The Netherlands would support Kosovo's partition along ethnic lines if ethnic Albanians and Serbia's officials agree on it in upcoming talks aimed at resolving the issue, the Dutch foreign minister said Tuesday.
Maxime Verhagen encouraged negotiators to break the impasse over the future political status of the volatile province and "think out of the box and not to stick to positions."
"If those parties ... can accept a solution which is also workable, which can be put on the ground, then it is of course supported by the Netherlands, including nontraditional solutions," Verhagen told reporters.
The Dutch official was responding to questions concerning his remark that the province could be divided into a northern Serb part and an Albanian dominated mainland Kosovo.
"It is absolutely necessary that we come out of the former positions if we are to have real discussions, real negotiations in Vienna," he said after meeting Kosovo President Fatmir Sejdiu.
Sejdiu was quick to dismiss comments on partitioning the province.

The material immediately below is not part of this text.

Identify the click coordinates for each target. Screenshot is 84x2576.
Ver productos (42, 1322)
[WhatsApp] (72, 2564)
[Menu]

"People have a right to different ideas and proposals," said Sejdiu, who will lead the Albanian negotiating team into talks in the Austrian capital Thursday. "For us, it is important that we have a clear determination for preserving Kosovo's integrity."
In Belgrade, Serbian Foreign Minister Vuk Jeremic also rejected the idea of partition.

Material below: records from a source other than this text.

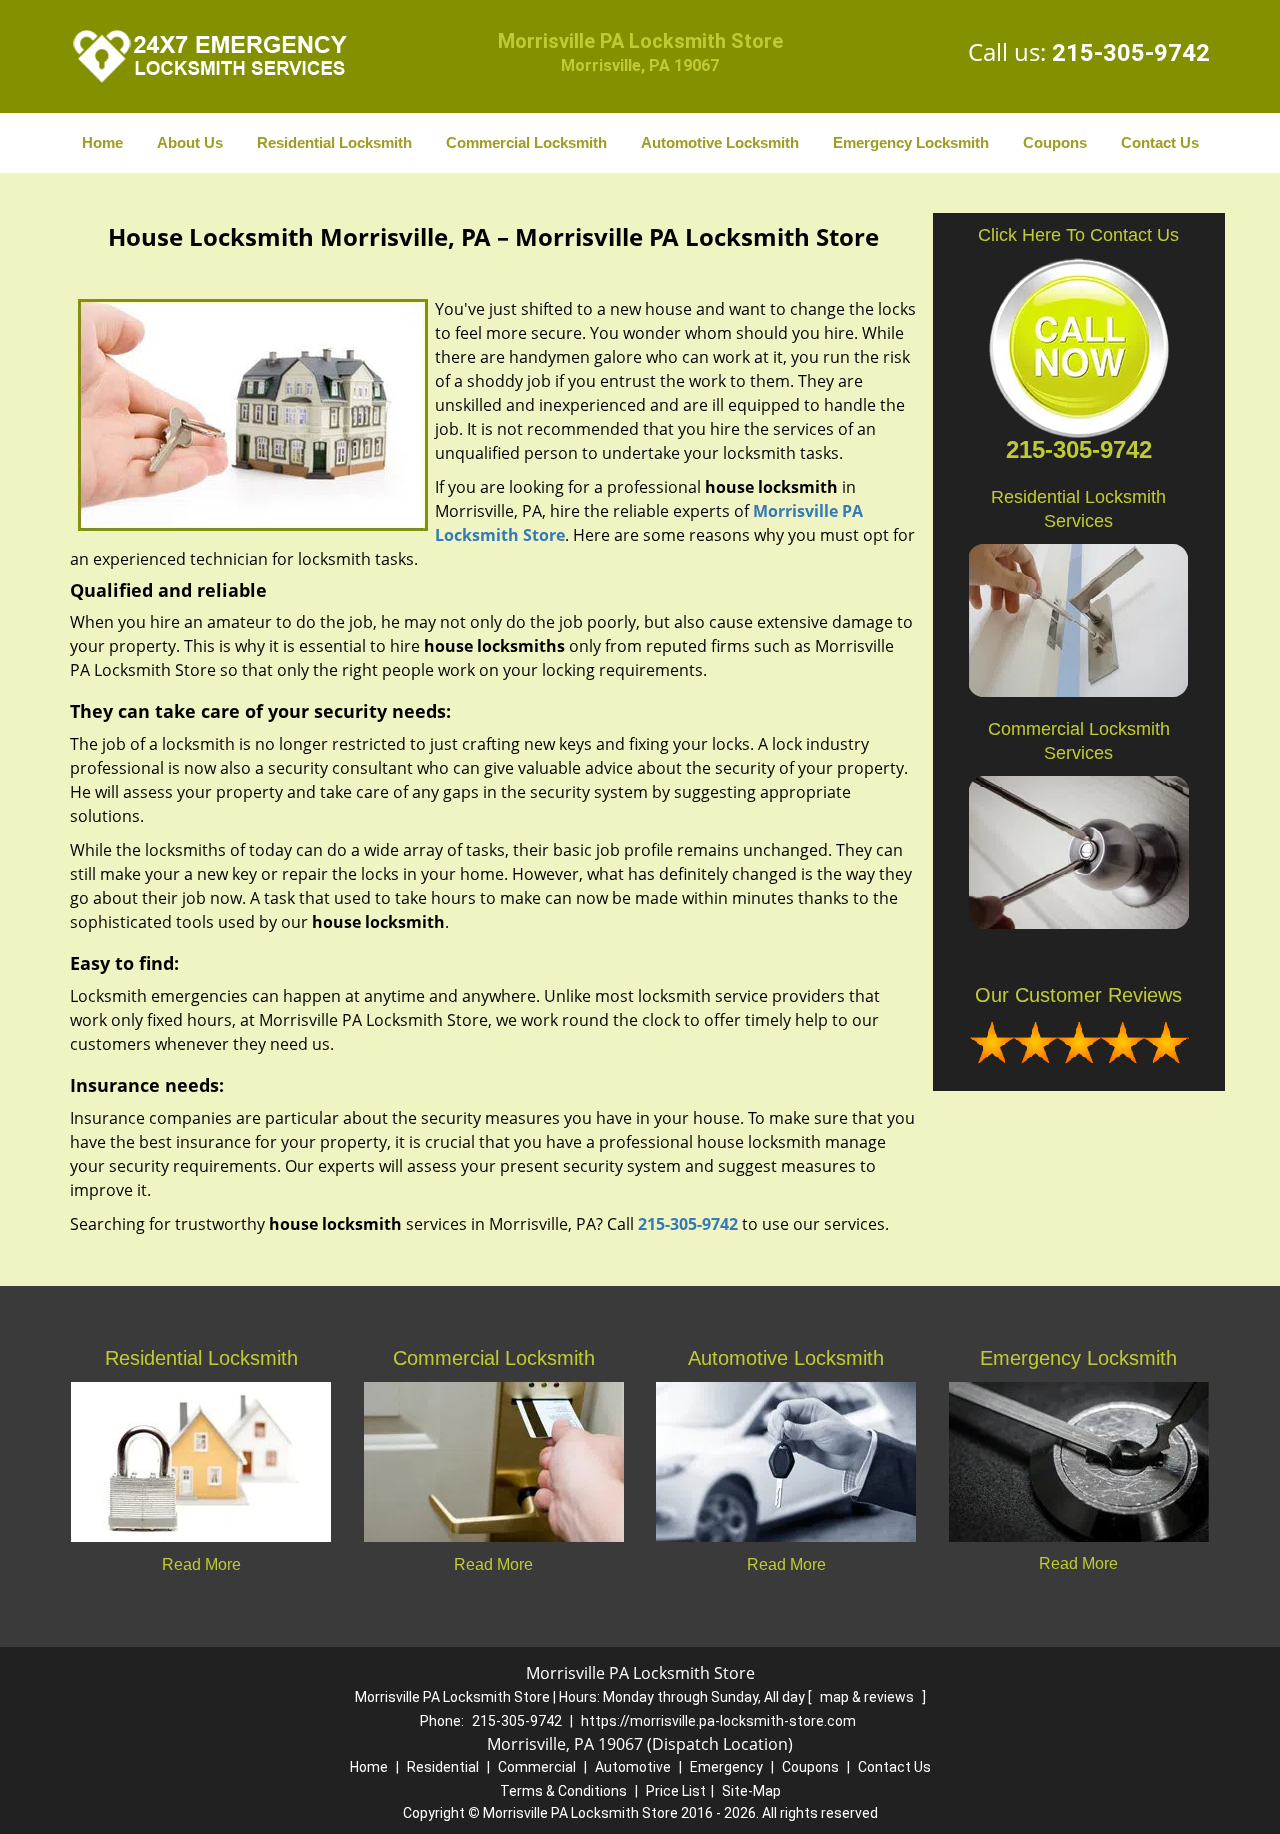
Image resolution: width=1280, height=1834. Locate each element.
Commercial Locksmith (526, 142)
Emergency (726, 1767)
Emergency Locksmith (911, 142)
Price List (676, 1791)
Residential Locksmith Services (1078, 509)
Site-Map (751, 1791)
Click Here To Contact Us (1078, 235)
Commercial (537, 1767)
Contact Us (1160, 142)
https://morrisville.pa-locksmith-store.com (718, 1721)
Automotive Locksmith (720, 142)
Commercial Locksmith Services (1079, 741)
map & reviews (868, 1697)
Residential (443, 1767)
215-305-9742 (1131, 53)
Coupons (1055, 142)
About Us (190, 142)
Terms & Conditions (563, 1791)
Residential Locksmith (334, 142)
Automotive (633, 1767)
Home (102, 142)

The "sovereignty and territorial integrity of Serbia cannot be brought into question. We are against the partition of Serbia, therefore we are against the partition of Kosovo," Jeremic said.
The 120-day talks will be followed by a report from international envoys to U.N. Secretary-General Ban Ki-moon by Dec. 10.
So far, negotiators on both sides remained adamant they would not retreat from their positions. Ethnic Albanians seek independence, while Serbia insists Kosovo remains part of the country.
The province is formally a part of Serbia, although it has been under U.N. and NATO administration since the end of the 1998-99 war between ethnic Albanian separatists and Serb forces.
Finnish President Martti Ahtisaari proposed, after yearlong talks, that Kosovo become independent but retain an international presence to guarantee the rights of the Serb minority.
The talks failed after Russia threatened to block any such move in the U.N. Security Council.